9.5 Quel plaisir, quelle chance de découvrir un tel chef d’œuvre sur grand écran ! C’est ma première fois avec ce cinéaste – que j’admire pourtant énormément – que je me dis en sortant de son film qu’il touche à la perfection. Il est là comme une synthèse de son cinéma, qui utiliserait à la fois les codes du néo-réalisme (par moment on est presque chez Fellini), de la satire sociale et du surréalisme, commencé trente-cinq ans plus tôt avec Un chien andalou. Et pourtant c’est encore un objet unique.
Après une sortie à l’opéra, un couple de bourgeois invite une vingtaine d’amis dans leur demeure, à souper, à discuter, jouer du piano, s’auto congratuler. Tous plus pédants, révulsants, suffisants les uns que les autres. Chacun y parle de son beau métier, sa belle fortune, raconte des anecdotes qui n’ont pas fini de nous faire frémir. Comme cette femme qui se demande si elle n’est pas devenue totalement insensible, n’ayant éprouvé aucune émotion devant cet accident tragique, une collision de trains, complètement en accordéon, alors qu’il s’y entassait des gens du peuple dira t-elle. Et une autre de lui répondre qu’évidemment que si elle sait encore être touchée, comme à la mort de tel grand homme par exemple. Et cette femme qui réplique alors trouvant l’exemple mauvais : Comment ne pas être ému par la mort d’une personne aussi importante ? Bref tout un tas de discussions à vomir, dans une soirée qui sent l’hypocrisie, sorte de boite à mensonges, à fierté, à tabous.
Mais il y a des signes étranges dans cette soirée. Des indices qui nous permettent de voir que quelque chose cloche, quelque chose de bizarre est en train de se passer. D’abord, les domestiques fuient la demeure, un par un. Des répétitions interviennent dans les dialogues, les faits et gestes, le serveur trébuche condamnant du même coup le plat principal, une femme sort des pattes de canards de son sac qu’elle range aussitôt, trois moutons et un ours ont investit la cuisine. Puis en fin de soirée, chaque convive se retrouve dans le petit salon affalé sur les sofas, chose qui en perturbe plus d’un car chose qui n’arrive jamais dans leur bonne haute société. Certains sont prêts à partir quand soudain une force inexplicable les en empêche. Pas une force réelle, visible ou palpable, non une force surnaturelle qui les pousse à réenvisager leurs envies. Une fatigue soudaine par exemple. Et un par un, chacun des convives se met à l’aise, investit le salon, chaises, sofas, sol et commencent à s’endormir. C’est le point de départ de ce film complètement dingue mais ô combien intelligent.

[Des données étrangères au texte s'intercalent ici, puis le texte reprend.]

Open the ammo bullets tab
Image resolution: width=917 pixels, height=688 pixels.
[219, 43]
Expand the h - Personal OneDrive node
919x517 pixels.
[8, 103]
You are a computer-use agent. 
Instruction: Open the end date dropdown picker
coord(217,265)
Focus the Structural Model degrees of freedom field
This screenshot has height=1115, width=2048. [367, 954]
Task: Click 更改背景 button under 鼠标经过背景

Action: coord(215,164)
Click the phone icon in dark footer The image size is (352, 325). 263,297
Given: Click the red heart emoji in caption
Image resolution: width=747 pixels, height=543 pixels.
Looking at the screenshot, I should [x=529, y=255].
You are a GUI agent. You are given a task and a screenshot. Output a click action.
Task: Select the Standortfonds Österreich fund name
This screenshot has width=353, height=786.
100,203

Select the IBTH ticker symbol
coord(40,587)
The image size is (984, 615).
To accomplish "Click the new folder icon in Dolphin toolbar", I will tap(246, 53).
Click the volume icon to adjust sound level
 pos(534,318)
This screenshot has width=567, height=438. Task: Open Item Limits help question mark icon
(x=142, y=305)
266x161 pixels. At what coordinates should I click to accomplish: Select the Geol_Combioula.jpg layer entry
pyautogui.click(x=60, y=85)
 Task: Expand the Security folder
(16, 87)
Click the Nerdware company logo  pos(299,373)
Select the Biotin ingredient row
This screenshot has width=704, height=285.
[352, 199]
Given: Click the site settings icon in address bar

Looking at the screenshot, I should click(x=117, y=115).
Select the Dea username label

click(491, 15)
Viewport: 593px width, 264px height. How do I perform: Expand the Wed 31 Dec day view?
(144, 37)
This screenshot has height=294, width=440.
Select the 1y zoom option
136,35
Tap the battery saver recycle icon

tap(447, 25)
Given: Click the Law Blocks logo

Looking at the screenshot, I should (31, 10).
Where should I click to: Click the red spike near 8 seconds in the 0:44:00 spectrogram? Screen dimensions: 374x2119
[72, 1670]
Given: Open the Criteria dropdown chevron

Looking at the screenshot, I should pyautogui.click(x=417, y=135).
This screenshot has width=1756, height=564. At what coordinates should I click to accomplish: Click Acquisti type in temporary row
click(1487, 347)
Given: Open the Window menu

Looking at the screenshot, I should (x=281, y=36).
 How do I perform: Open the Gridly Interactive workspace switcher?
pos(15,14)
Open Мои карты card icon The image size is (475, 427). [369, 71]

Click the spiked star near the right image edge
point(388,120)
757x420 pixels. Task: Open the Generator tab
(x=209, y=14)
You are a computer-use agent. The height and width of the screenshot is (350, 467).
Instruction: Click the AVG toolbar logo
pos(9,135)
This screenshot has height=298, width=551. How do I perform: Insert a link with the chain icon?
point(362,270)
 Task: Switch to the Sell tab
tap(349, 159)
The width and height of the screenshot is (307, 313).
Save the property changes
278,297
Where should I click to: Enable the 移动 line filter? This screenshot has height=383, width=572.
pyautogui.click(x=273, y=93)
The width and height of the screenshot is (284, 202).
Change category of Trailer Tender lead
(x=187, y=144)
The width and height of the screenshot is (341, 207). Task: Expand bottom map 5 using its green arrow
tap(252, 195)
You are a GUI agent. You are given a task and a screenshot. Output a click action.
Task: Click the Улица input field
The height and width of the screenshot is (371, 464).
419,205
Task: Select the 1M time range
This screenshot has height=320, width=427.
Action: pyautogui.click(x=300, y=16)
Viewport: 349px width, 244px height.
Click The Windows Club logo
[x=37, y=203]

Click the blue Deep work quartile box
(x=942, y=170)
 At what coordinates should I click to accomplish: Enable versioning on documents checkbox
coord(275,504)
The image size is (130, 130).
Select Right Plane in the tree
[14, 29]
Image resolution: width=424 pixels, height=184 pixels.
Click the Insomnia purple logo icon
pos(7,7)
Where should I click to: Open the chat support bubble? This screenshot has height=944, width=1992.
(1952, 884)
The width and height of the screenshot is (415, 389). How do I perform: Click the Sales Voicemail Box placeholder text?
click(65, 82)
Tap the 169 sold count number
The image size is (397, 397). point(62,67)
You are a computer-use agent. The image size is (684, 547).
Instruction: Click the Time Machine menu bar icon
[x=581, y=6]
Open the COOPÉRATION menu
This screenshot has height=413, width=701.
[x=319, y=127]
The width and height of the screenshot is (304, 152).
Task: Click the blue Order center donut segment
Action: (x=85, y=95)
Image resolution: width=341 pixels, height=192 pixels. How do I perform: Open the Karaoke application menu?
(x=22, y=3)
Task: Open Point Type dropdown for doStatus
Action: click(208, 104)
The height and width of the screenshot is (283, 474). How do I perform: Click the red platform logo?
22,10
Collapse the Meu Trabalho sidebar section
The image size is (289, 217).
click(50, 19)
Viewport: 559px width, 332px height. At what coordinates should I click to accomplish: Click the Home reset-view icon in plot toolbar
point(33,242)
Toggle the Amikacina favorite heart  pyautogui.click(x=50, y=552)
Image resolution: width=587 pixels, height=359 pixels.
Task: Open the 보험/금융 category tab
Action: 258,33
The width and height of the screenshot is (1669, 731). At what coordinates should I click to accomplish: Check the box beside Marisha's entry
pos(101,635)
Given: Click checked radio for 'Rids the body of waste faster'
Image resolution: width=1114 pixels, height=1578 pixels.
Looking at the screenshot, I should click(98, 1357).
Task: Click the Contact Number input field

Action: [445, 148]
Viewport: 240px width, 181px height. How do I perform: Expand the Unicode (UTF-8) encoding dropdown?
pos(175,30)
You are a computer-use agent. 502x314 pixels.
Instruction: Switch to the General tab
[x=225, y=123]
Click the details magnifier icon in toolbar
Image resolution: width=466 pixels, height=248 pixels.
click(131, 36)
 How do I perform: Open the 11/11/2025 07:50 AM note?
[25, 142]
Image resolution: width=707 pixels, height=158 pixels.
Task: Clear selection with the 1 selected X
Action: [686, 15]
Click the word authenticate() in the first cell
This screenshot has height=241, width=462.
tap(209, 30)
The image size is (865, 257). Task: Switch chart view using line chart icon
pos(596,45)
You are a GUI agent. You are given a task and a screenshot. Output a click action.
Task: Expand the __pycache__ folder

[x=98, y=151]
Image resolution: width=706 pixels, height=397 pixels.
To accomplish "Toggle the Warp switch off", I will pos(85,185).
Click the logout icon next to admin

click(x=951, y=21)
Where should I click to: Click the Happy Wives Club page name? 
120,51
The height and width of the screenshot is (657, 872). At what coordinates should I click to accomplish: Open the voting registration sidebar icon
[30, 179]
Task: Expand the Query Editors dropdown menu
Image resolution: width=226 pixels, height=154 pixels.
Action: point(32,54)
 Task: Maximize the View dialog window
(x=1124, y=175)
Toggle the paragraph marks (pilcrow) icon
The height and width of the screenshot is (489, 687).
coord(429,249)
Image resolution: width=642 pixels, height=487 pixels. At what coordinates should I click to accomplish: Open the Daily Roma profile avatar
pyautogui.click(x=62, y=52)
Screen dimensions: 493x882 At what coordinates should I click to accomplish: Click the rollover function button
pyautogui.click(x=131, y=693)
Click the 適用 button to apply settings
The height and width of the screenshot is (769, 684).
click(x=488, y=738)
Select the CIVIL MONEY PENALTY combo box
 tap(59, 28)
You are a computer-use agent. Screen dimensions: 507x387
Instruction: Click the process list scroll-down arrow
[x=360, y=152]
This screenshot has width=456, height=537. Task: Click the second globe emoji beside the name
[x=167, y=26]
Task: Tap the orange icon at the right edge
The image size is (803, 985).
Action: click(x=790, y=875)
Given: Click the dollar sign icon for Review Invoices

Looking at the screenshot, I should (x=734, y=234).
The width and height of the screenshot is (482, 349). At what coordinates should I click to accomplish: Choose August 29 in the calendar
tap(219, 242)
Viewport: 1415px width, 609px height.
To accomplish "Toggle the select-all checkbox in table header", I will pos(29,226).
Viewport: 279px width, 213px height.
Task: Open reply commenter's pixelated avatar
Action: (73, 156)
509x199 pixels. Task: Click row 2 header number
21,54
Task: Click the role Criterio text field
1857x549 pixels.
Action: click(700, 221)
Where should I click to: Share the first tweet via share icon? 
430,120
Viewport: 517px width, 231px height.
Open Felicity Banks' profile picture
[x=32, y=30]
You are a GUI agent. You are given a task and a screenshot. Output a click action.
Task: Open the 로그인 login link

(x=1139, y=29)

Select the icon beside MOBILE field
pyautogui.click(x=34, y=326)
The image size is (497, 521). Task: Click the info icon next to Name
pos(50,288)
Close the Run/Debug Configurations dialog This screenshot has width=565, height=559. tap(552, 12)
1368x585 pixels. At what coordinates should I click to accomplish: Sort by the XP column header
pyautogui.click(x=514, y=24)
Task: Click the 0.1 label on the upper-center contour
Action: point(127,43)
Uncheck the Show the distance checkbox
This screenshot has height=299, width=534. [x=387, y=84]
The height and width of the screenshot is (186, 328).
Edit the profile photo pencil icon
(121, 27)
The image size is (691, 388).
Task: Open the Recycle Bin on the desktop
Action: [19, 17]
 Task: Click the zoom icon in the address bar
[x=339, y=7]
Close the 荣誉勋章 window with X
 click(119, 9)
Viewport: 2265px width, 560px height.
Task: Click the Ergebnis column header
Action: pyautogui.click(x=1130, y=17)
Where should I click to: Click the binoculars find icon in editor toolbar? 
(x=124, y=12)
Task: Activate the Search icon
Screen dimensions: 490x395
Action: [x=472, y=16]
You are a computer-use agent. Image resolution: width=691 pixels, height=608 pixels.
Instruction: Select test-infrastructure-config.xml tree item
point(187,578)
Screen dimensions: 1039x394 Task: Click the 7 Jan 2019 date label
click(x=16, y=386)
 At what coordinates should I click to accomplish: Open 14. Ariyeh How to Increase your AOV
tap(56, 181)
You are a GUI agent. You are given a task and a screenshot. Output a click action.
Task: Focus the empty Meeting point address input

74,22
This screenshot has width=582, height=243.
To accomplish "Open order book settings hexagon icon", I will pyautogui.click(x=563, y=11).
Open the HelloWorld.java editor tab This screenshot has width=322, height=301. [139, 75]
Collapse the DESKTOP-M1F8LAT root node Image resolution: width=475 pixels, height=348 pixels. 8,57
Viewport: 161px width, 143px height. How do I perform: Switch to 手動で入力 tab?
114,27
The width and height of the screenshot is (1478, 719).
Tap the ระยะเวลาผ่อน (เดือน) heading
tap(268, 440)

Peu à peu donc, les rouages de cette petite communauté vont faire leurs apparitions. L’entente cordiale qui régnait jusqu’alors va se démanteler. Car ce n’est pas une mais plusieurs nuits qu’ils vont passer ensemble, comme une mise à l’épreuve. La panique, la faim, la soif, le manque d’hygiène, tout contribue à une montée de folie progressive et collective. Certains se mettent à parler tout seuls, d’autres font des prières, d’autres tentent de casser des murs en vain, quelqu’un qui n’a trouvé qu’un moyen ludique de passer son temps en faisant marcher un rasoir électrique qui agace la galerie, des instants de spiritismes, des rêves à vous en donner le vertige. Ajouter à cela un malade de la première soirée en train d’agoniser tranquillement, que l’on a pour ainsi dire abandonné. Des engueulades à tout bout de champ. Des envies de suicide. Ces jolis petits masques qui ornaient nos convives sont définitivement tombés. C’est désormais une cohabitation impossible vouée à la survie, entre des êtres tous contradictoires, plein de conventions répugnantes, en train de crever à petit feu dans leur pourriture, leur insolence.